> **WHAT YOU HAVE TO DO**:
Copy out the items starting with the line containing "Given: Click the 58.20 bottom level price tag" and going on through the line containing "click(234, 217)", substituting "label" for "price tag" and leaving everything else the same.

> **EXERCISE DATA**:
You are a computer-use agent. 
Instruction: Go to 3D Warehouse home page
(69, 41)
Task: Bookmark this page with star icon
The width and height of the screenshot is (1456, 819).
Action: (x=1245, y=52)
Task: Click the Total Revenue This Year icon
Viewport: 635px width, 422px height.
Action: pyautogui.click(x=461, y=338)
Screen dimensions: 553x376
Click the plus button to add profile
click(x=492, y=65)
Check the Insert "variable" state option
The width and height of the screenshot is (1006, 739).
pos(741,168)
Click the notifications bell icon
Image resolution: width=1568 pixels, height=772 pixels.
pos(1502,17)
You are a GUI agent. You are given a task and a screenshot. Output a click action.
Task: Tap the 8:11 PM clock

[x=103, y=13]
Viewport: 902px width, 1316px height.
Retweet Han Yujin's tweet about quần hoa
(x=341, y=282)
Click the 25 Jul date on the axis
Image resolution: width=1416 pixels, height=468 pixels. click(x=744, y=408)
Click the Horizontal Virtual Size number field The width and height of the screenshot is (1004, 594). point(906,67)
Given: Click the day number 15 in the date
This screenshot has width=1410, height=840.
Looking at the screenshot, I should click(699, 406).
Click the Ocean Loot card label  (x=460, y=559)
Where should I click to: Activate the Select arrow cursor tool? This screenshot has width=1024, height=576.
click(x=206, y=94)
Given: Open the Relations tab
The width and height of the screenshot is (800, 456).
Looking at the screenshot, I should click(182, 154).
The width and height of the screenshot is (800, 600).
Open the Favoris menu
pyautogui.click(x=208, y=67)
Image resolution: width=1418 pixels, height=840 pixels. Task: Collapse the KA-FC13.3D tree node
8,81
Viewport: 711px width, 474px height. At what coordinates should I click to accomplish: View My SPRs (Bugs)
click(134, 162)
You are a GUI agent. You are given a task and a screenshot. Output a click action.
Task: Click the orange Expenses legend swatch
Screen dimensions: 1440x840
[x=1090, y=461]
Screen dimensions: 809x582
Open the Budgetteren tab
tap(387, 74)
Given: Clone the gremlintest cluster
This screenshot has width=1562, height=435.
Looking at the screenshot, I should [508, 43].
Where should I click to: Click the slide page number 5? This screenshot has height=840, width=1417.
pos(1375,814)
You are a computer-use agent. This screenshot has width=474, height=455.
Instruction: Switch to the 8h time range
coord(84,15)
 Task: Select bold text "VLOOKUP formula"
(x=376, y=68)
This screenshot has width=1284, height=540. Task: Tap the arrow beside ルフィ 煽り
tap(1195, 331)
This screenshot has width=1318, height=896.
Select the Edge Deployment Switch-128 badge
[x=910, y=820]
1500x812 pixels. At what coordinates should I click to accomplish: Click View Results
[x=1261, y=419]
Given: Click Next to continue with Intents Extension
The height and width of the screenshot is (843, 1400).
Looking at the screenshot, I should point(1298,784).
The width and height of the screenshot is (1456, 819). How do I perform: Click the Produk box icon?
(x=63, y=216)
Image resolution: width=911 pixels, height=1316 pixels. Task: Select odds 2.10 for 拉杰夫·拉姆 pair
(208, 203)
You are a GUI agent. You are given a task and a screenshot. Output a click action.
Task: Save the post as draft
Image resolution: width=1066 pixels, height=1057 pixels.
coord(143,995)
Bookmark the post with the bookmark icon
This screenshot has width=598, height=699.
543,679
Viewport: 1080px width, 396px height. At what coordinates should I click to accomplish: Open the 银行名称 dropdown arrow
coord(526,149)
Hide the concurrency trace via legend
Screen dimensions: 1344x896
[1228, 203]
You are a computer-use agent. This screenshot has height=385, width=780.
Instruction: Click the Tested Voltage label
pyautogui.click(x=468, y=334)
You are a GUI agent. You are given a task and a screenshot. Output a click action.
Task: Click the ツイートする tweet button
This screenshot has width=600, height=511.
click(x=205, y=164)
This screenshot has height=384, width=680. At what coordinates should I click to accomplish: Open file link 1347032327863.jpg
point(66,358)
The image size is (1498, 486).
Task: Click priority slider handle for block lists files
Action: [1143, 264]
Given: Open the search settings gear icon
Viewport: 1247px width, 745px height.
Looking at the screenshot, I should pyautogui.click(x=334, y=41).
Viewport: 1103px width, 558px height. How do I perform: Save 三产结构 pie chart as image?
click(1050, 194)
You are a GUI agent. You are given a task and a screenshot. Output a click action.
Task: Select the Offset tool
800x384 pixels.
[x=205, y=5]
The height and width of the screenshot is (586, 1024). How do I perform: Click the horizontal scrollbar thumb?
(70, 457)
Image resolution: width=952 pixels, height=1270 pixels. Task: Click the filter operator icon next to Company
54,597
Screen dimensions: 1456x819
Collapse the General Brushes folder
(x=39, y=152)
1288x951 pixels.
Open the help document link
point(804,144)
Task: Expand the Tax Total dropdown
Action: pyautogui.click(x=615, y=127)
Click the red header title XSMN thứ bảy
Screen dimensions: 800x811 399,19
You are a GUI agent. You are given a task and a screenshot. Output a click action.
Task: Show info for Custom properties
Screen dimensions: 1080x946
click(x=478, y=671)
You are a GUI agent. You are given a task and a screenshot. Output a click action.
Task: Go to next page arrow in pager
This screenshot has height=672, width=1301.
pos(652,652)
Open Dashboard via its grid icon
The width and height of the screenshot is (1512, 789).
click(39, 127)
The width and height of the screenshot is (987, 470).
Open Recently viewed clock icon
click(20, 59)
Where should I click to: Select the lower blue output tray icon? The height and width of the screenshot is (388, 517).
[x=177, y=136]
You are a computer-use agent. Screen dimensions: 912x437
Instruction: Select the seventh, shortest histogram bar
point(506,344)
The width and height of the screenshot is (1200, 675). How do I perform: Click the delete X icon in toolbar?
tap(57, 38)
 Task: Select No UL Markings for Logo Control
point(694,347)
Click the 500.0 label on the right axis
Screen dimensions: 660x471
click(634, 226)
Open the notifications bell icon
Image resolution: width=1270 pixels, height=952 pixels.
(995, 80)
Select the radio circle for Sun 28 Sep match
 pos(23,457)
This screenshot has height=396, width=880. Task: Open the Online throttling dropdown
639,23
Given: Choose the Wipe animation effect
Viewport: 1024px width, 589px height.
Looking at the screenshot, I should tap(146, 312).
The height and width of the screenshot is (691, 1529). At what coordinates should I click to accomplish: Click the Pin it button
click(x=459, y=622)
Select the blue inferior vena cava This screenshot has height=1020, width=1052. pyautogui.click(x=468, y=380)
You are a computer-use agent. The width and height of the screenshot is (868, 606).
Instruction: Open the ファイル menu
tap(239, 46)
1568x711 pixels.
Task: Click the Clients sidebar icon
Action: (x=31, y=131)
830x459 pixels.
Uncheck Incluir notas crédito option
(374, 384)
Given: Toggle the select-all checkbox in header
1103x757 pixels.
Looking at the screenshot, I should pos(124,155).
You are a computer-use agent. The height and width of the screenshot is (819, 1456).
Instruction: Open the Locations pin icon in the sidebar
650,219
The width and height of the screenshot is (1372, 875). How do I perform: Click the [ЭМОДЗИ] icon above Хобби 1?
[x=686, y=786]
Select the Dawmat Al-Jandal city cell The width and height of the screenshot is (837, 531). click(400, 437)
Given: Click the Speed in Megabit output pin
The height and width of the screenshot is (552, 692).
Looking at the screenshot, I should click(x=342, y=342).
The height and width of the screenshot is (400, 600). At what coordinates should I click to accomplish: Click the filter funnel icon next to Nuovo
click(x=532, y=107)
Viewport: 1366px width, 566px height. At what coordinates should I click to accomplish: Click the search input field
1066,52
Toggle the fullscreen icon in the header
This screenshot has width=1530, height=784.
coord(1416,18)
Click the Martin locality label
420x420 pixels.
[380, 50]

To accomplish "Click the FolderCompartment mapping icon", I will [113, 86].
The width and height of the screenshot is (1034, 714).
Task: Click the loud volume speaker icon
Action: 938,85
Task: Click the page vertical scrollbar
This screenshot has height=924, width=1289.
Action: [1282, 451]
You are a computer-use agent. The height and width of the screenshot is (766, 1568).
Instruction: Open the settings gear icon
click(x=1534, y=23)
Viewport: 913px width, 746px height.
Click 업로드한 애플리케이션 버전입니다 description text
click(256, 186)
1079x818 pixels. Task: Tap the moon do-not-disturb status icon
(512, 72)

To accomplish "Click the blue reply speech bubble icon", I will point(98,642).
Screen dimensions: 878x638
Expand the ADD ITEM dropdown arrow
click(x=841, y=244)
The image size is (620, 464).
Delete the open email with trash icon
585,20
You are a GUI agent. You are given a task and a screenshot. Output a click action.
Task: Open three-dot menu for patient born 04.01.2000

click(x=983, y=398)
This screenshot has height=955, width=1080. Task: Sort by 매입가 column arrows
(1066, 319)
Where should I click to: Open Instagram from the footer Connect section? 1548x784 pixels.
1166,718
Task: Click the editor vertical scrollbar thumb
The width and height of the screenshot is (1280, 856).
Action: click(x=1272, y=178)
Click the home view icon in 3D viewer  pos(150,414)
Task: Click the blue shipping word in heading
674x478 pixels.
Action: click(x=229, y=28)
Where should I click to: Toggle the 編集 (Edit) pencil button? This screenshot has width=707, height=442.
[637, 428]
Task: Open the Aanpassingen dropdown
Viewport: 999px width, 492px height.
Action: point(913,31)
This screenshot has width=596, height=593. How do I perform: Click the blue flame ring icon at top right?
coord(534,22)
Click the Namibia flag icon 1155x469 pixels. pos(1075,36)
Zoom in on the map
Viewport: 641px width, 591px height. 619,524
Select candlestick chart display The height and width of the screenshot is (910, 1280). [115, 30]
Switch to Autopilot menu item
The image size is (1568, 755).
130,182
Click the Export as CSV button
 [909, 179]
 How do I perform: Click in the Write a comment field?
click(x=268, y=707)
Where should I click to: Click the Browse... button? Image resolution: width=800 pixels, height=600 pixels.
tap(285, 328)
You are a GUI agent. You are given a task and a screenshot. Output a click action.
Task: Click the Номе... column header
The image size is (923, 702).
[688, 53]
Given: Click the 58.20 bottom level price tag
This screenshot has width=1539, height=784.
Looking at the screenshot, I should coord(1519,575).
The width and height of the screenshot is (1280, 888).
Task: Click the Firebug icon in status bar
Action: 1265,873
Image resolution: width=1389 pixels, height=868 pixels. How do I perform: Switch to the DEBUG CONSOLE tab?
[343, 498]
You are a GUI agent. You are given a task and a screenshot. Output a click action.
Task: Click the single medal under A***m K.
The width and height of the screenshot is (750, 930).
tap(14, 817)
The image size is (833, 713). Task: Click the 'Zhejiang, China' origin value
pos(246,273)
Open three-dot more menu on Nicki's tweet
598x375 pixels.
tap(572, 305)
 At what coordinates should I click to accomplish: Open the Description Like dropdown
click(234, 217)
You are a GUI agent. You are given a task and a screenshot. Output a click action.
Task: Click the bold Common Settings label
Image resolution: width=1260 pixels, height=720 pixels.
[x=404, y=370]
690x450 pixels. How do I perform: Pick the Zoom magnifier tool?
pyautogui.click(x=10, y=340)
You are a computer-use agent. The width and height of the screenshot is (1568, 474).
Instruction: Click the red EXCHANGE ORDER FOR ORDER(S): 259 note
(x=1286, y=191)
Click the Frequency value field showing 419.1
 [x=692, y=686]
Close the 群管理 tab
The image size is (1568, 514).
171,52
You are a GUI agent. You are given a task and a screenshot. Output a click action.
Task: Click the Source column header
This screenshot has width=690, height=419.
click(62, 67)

> **CORRECT RESULT**:
Given: Click the 58.20 bottom level label
This screenshot has width=1539, height=784.
Looking at the screenshot, I should coord(1519,575).
The width and height of the screenshot is (1280, 888).
Task: Click the Firebug icon in status bar
Action: 1265,873
Image resolution: width=1389 pixels, height=868 pixels. How do I perform: Switch to the DEBUG CONSOLE tab?
[343, 498]
You are a GUI agent. You are given a task and a screenshot. Output a click action.
Task: Click the single medal under A***m K.
The width and height of the screenshot is (750, 930).
tap(14, 817)
The image size is (833, 713). Task: Click the 'Zhejiang, China' origin value
pos(246,273)
Open three-dot more menu on Nicki's tweet
598x375 pixels.
tap(572, 305)
 At what coordinates should I click to accomplish: Open the Description Like dropdown
click(234, 217)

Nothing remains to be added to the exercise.